-- Brief --
Stop after the line with "Viewport: 1280px width, 798px height."; until then, please copy every line of the records word for word from the first.

(Collected data)

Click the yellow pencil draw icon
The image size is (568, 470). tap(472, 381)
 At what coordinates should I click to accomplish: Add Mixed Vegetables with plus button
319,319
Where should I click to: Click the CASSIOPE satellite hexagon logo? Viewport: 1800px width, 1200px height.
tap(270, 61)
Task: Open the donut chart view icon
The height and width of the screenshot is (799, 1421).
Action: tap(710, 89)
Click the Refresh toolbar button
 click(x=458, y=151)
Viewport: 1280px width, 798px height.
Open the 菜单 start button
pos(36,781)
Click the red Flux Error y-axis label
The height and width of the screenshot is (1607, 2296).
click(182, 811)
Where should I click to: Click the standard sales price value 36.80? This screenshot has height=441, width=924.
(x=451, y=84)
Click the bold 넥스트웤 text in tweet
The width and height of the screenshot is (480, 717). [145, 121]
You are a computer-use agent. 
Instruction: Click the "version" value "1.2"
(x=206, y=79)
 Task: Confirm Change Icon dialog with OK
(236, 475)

-- Answer to the exercise --
Click the yellow pencil draw icon
The image size is (568, 470). tap(472, 381)
 At what coordinates should I click to accomplish: Add Mixed Vegetables with plus button
319,319
Where should I click to: Click the CASSIOPE satellite hexagon logo? Viewport: 1800px width, 1200px height.
tap(270, 61)
Task: Open the donut chart view icon
The height and width of the screenshot is (799, 1421).
Action: tap(710, 89)
Click the Refresh toolbar button
 click(x=458, y=151)
Viewport: 1280px width, 798px height.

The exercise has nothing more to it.